▸ **Description of the task**
Convert every line of the material below into a Markdown table with two columns, Row and Line. Number the rows in order and leave out blank lines.

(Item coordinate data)
────────
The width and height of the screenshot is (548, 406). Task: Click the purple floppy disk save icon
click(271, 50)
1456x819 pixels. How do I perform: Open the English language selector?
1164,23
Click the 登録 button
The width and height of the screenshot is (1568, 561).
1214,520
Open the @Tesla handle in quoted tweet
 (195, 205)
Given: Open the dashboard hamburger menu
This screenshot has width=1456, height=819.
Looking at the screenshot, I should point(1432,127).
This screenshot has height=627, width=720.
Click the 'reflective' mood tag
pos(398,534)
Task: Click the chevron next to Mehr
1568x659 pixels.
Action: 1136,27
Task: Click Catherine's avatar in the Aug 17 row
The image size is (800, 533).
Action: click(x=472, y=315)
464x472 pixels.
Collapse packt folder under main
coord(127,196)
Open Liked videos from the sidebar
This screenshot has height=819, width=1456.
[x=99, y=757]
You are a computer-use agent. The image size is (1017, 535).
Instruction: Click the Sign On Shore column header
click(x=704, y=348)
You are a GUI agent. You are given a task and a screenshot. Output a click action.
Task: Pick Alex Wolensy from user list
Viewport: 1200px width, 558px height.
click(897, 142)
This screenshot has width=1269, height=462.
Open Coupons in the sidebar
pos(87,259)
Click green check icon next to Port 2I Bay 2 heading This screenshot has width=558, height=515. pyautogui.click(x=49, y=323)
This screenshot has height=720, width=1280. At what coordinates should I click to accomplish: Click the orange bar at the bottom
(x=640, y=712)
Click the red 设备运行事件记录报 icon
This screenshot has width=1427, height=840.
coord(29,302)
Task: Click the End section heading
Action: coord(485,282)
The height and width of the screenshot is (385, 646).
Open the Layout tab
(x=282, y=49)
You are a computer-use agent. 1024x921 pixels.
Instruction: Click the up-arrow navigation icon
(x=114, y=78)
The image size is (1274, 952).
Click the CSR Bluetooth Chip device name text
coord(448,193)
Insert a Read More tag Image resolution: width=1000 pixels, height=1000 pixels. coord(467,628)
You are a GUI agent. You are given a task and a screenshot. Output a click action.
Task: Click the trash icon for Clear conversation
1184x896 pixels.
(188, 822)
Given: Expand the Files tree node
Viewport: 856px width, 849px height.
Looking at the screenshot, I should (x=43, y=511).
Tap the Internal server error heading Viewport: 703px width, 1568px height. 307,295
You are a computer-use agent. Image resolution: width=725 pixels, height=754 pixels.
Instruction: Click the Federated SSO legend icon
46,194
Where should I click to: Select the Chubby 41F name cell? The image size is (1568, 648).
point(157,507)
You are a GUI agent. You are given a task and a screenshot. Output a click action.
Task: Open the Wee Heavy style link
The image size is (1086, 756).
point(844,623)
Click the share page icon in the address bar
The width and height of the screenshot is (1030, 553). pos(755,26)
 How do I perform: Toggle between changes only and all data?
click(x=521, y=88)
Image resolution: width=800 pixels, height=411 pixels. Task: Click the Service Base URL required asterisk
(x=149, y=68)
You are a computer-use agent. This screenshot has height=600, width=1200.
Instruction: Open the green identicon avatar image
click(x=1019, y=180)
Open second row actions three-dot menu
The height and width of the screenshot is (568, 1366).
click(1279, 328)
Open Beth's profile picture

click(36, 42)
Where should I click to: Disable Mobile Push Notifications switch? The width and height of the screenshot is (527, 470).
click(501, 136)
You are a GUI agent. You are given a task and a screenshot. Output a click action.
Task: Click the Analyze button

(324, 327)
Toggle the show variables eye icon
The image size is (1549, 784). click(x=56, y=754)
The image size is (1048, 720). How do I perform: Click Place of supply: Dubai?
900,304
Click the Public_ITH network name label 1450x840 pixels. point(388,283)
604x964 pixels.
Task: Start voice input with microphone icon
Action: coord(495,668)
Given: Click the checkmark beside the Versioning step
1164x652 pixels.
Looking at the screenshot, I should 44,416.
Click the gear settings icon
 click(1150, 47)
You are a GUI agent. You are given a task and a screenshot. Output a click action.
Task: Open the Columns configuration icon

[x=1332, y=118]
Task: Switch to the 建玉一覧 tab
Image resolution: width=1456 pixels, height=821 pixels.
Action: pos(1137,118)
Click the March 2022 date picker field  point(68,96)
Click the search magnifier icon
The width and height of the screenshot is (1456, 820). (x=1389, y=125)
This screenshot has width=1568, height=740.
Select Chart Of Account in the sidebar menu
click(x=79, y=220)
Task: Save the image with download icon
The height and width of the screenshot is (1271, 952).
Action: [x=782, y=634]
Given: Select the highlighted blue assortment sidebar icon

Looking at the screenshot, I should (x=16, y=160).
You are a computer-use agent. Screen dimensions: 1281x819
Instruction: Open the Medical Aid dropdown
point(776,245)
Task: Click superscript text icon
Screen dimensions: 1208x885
────────
▸ **Full response**
| Row | Line |
|---|---|
| 1 | The width and height of the screenshot is (548, 406). Task: Click the purple floppy disk save icon |
| 2 | click(271, 50) |
| 3 | 1456x819 pixels. How do I perform: Open the English language selector? |
| 4 | 1164,23 |
| 5 | Click the 登録 button |
| 6 | The width and height of the screenshot is (1568, 561). |
| 7 | 1214,520 |
| 8 | Open the @Tesla handle in quoted tweet |
| 9 |  (195, 205) |
| 10 | Given: Open the dashboard hamburger menu |
| 11 | This screenshot has width=1456, height=819. |
| 12 | Looking at the screenshot, I should point(1432,127). |
| 13 | This screenshot has height=627, width=720. |
| 14 | Click the 'reflective' mood tag |
| 15 | pos(398,534) |
| 16 | Task: Click the chevron next to Mehr |
| 17 | 1568x659 pixels. |
| 18 | Action: 1136,27 |
| 19 | Task: Click Catherine's avatar in the Aug 17 row |
| 20 | The image size is (800, 533). |
| 21 | Action: click(x=472, y=315) |
| 22 | 464x472 pixels. |
| 23 | Collapse packt folder under main |
| 24 | coord(127,196) |
| 25 | Open Liked videos from the sidebar |
| 26 | This screenshot has height=819, width=1456. |
| 27 | [x=99, y=757] |
| 28 | You are a computer-use agent. The image size is (1017, 535). |
| 29 | Instruction: Click the Sign On Shore column header |
| 30 | click(x=704, y=348) |
| 31 | You are a GUI agent. You are given a task and a screenshot. Output a click action. |
| 32 | Task: Pick Alex Wolensy from user list |
| 33 | Viewport: 1200px width, 558px height. |
| 34 | click(897, 142) |
| 35 | This screenshot has width=1269, height=462. |
| 36 | Open Coupons in the sidebar |
| 37 | pos(87,259) |
| 38 | Click green check icon next to Port 2I Bay 2 heading This screenshot has width=558, height=515. pyautogui.click(x=49, y=323) |
| 39 | This screenshot has height=720, width=1280. At what coordinates should I click to accomplish: Click the orange bar at the bottom |
| 40 | (x=640, y=712) |
| 41 | Click the red 设备运行事件记录报 icon |
| 42 | This screenshot has width=1427, height=840. |
| 43 | coord(29,302) |
| 44 | Task: Click the End section heading |
| 45 | Action: coord(485,282) |
| 46 | The height and width of the screenshot is (385, 646). |
| 47 | Open the Layout tab |
| 48 | (x=282, y=49) |
| 49 | You are a computer-use agent. 1024x921 pixels. |
| 50 | Instruction: Click the up-arrow navigation icon |
| 51 | (x=114, y=78) |
| 52 | The image size is (1274, 952). |
| 53 | Click the CSR Bluetooth Chip device name text |
| 54 | coord(448,193) |
| 55 | Insert a Read More tag Image resolution: width=1000 pixels, height=1000 pixels. coord(467,628) |
| 56 | You are a GUI agent. You are given a task and a screenshot. Output a click action. |
| 57 | Task: Click the trash icon for Clear conversation |
| 58 | 1184x896 pixels. |
| 59 | (188, 822) |
| 60 | Given: Expand the Files tree node |
| 61 | Viewport: 856px width, 849px height. |
| 62 | Looking at the screenshot, I should (x=43, y=511). |
| 63 | Tap the Internal server error heading Viewport: 703px width, 1568px height. 307,295 |
| 64 | You are a computer-use agent. Image resolution: width=725 pixels, height=754 pixels. |
| 65 | Instruction: Click the Federated SSO legend icon |
| 66 | 46,194 |
| 67 | Where should I click to: Select the Chubby 41F name cell? The image size is (1568, 648). |
| 68 | point(157,507) |
| 69 | You are a GUI agent. You are given a task and a screenshot. Output a click action. |
| 70 | Task: Open the Wee Heavy style link |
| 71 | The image size is (1086, 756). |
| 72 | point(844,623) |
| 73 | Click the share page icon in the address bar |
| 74 | The width and height of the screenshot is (1030, 553). pos(755,26) |
| 75 |  How do I perform: Toggle between changes only and all data? |
| 76 | click(x=521, y=88) |
| 77 | Image resolution: width=800 pixels, height=411 pixels. Task: Click the Service Base URL required asterisk |
| 78 | (x=149, y=68) |
| 79 | You are a computer-use agent. This screenshot has height=600, width=1200. |
| 80 | Instruction: Open the green identicon avatar image |
| 81 | click(x=1019, y=180) |
| 82 | Open second row actions three-dot menu |
| 83 | The height and width of the screenshot is (568, 1366). |
| 84 | click(1279, 328) |
| 85 | Open Beth's profile picture |
| 86 | click(36, 42) |
| 87 | Where should I click to: Disable Mobile Push Notifications switch? The width and height of the screenshot is (527, 470). |
| 88 | click(501, 136) |
| 89 | You are a GUI agent. You are given a task and a screenshot. Output a click action. |
| 90 | Task: Click the Analyze button |
| 91 | (324, 327) |
| 92 | Toggle the show variables eye icon |
| 93 | The image size is (1549, 784). click(x=56, y=754) |
| 94 | The image size is (1048, 720). How do I perform: Click Place of supply: Dubai? |
| 95 | 900,304 |
| 96 | Click the Public_ITH network name label 1450x840 pixels. point(388,283) |
| 97 | 604x964 pixels. |
| 98 | Task: Start voice input with microphone icon |
| 99 | Action: coord(495,668) |
| 100 | Given: Click the checkmark beside the Versioning step |
| 101 | 1164x652 pixels. |
| 102 | Looking at the screenshot, I should 44,416. |
| 103 | Click the gear settings icon |
| 104 |  click(1150, 47) |
| 105 | You are a GUI agent. You are given a task and a screenshot. Output a click action. |
| 106 | Task: Open the Columns configuration icon |
| 107 | [x=1332, y=118] |
| 108 | Task: Switch to the 建玉一覧 tab |
| 109 | Image resolution: width=1456 pixels, height=821 pixels. |
| 110 | Action: pos(1137,118) |
| 111 | Click the March 2022 date picker field  point(68,96) |
| 112 | Click the search magnifier icon |
| 113 | The width and height of the screenshot is (1456, 820). (x=1389, y=125) |
| 114 | This screenshot has width=1568, height=740. |
| 115 | Select Chart Of Account in the sidebar menu |
| 116 | click(x=79, y=220) |
| 117 | Task: Save the image with download icon |
| 118 | The height and width of the screenshot is (1271, 952). |
| 119 | Action: [x=782, y=634] |
| 120 | Given: Select the highlighted blue assortment sidebar icon |
| 121 | Looking at the screenshot, I should (x=16, y=160). |
| 122 | You are a computer-use agent. Screen dimensions: 1281x819 |
| 123 | Instruction: Open the Medical Aid dropdown |
| 124 | point(776,245) |
| 125 | Task: Click superscript text icon |
| 126 | Screen dimensions: 1208x885 |